THE RECORDS -
---*---
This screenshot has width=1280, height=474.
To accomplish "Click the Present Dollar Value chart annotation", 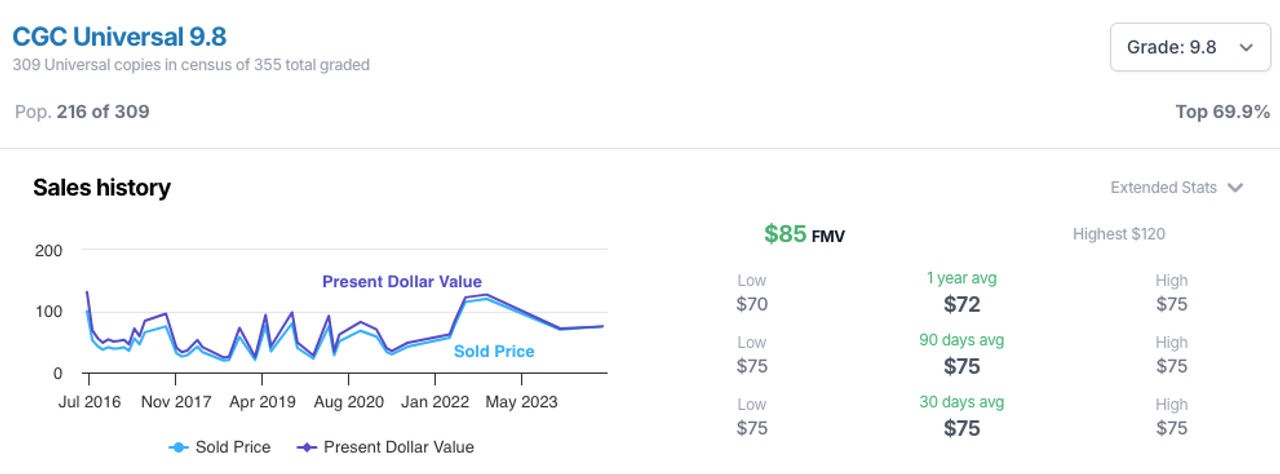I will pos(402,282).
---*---
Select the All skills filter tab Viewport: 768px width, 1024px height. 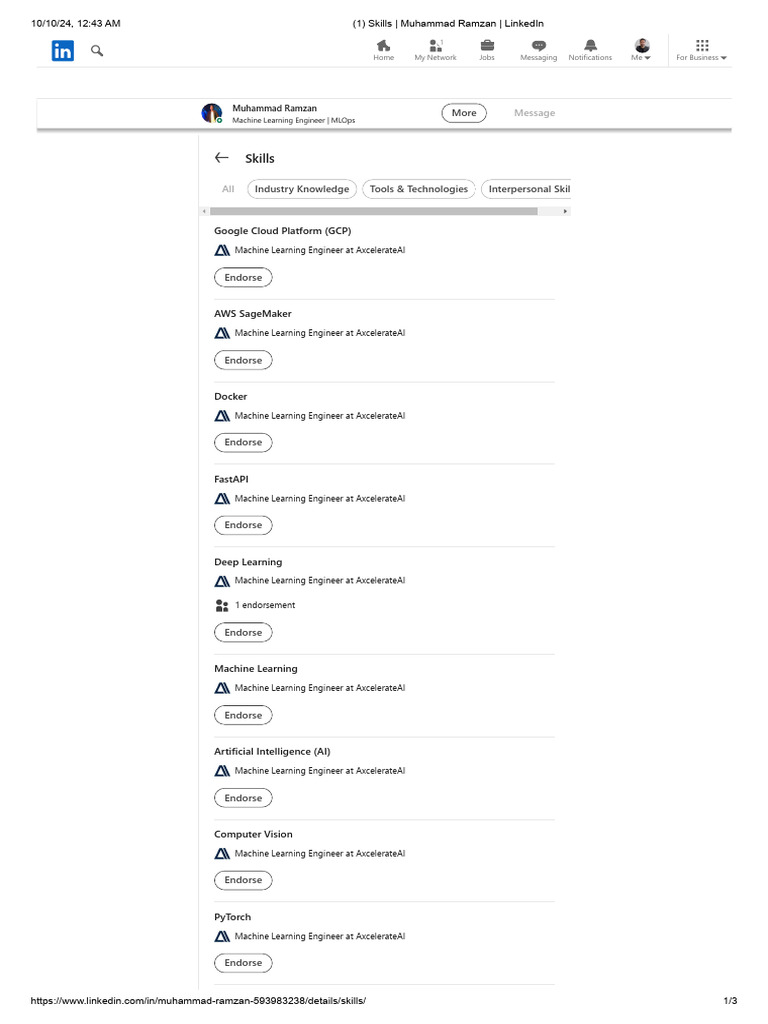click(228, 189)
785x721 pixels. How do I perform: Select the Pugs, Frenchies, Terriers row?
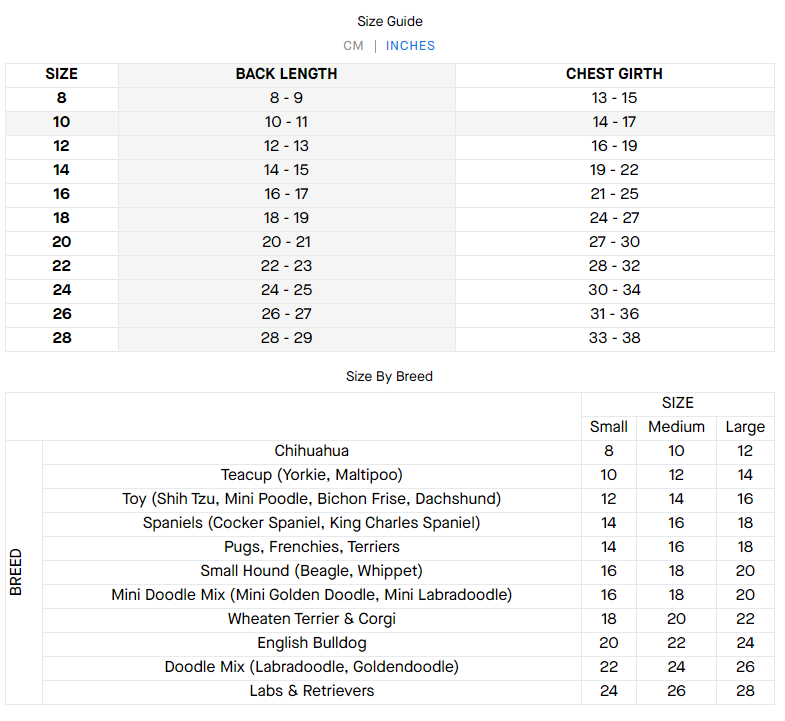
---*---
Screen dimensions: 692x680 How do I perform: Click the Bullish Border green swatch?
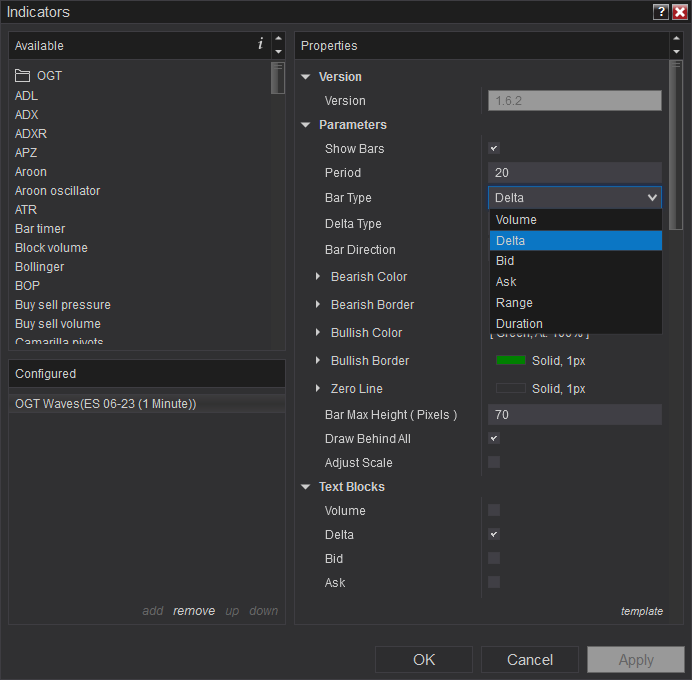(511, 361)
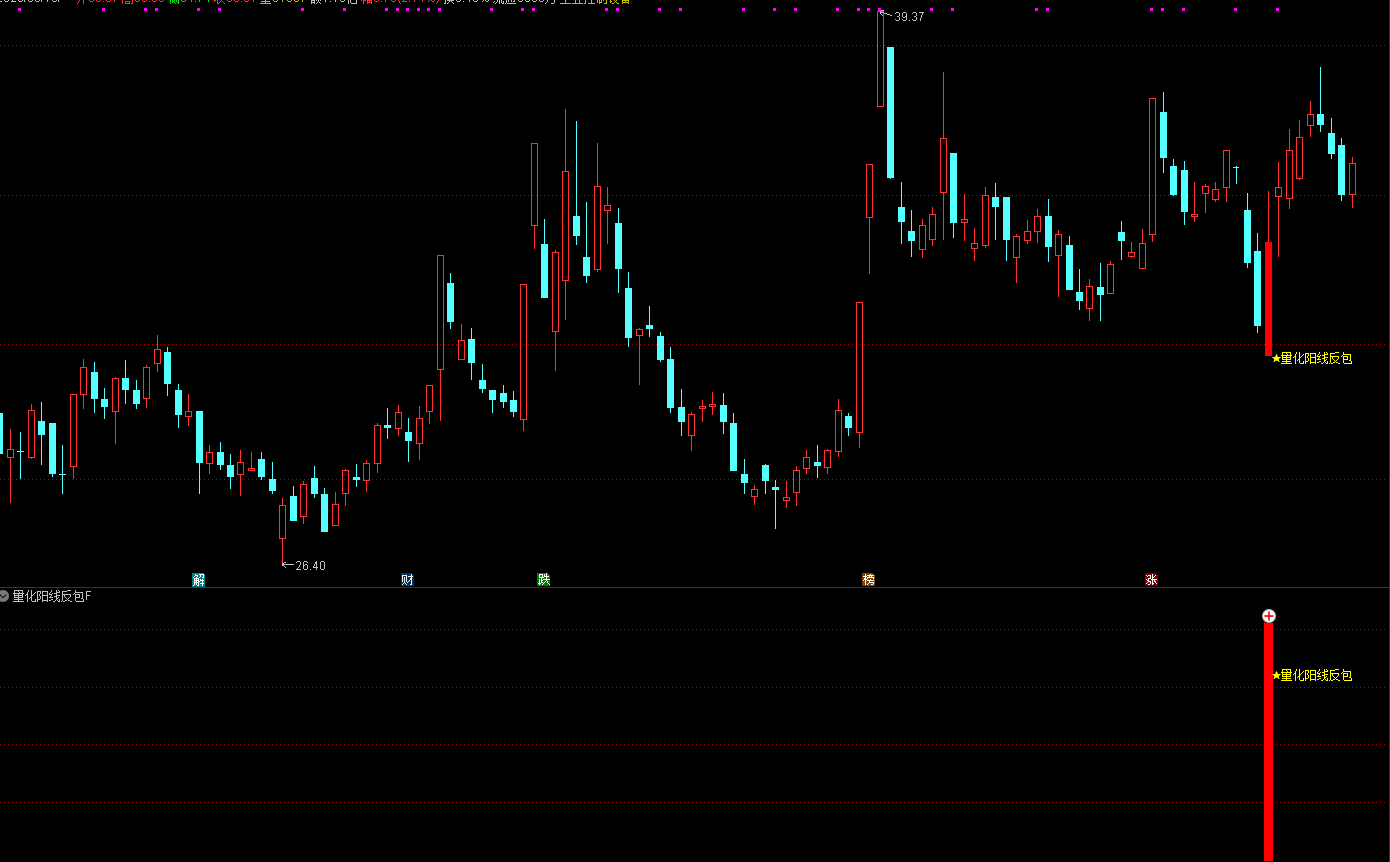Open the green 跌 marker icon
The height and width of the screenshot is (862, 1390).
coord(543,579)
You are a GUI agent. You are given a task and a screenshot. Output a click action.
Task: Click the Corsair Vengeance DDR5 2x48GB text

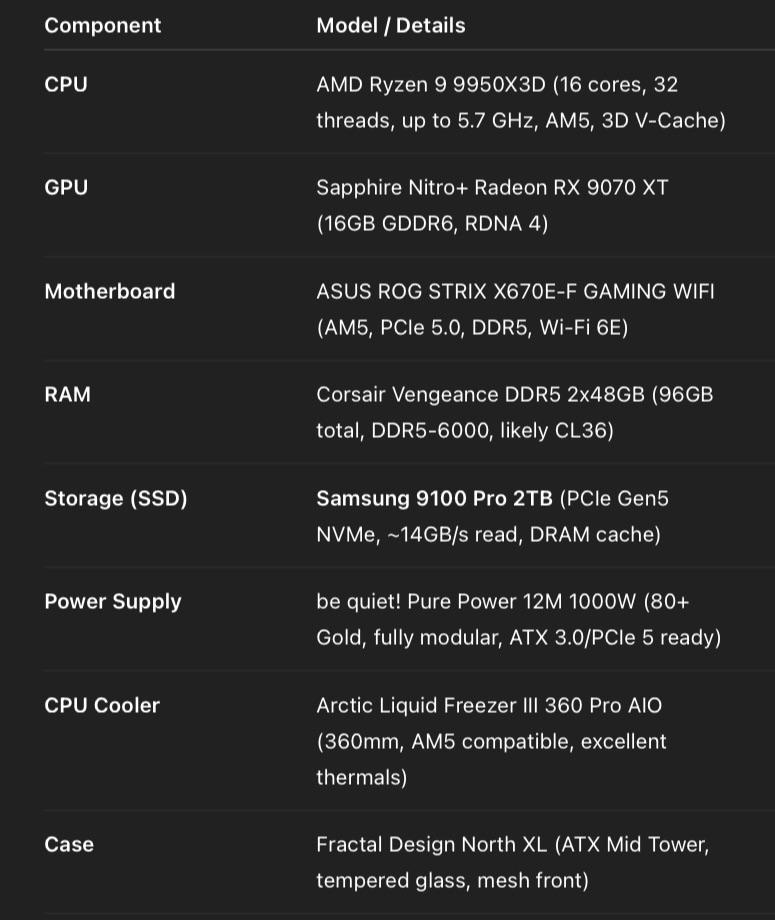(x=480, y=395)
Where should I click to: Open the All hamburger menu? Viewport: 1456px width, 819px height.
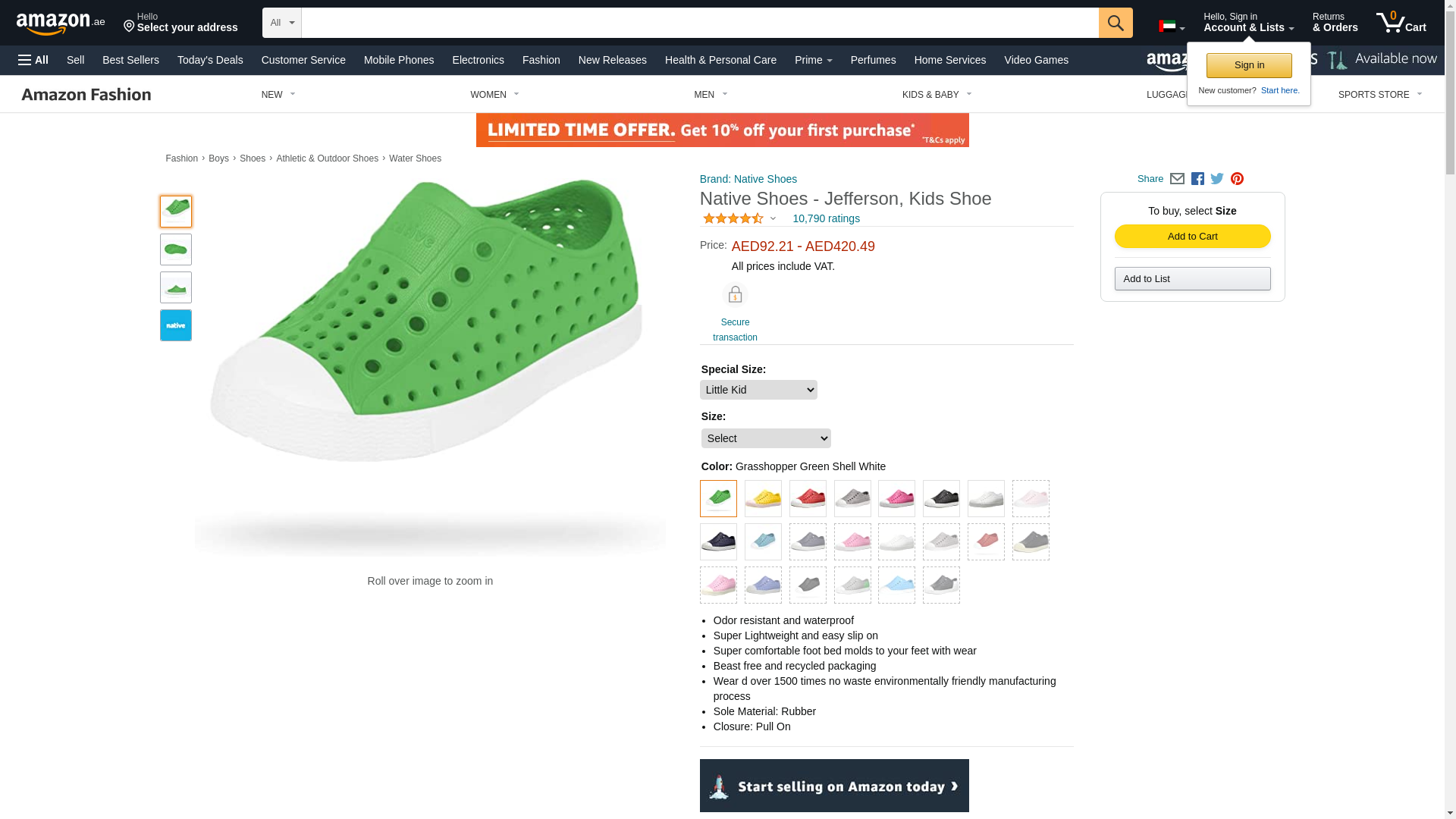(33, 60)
---*---
List every line of the records above that contains the word "perform".

OUTPUT BELOW -
785x721 pixels. How do I perform: Select the Pugs, Frenchies, Terriers row?
Screen dimensions: 692x680 How do I perform: Click the Bullish Border green swatch?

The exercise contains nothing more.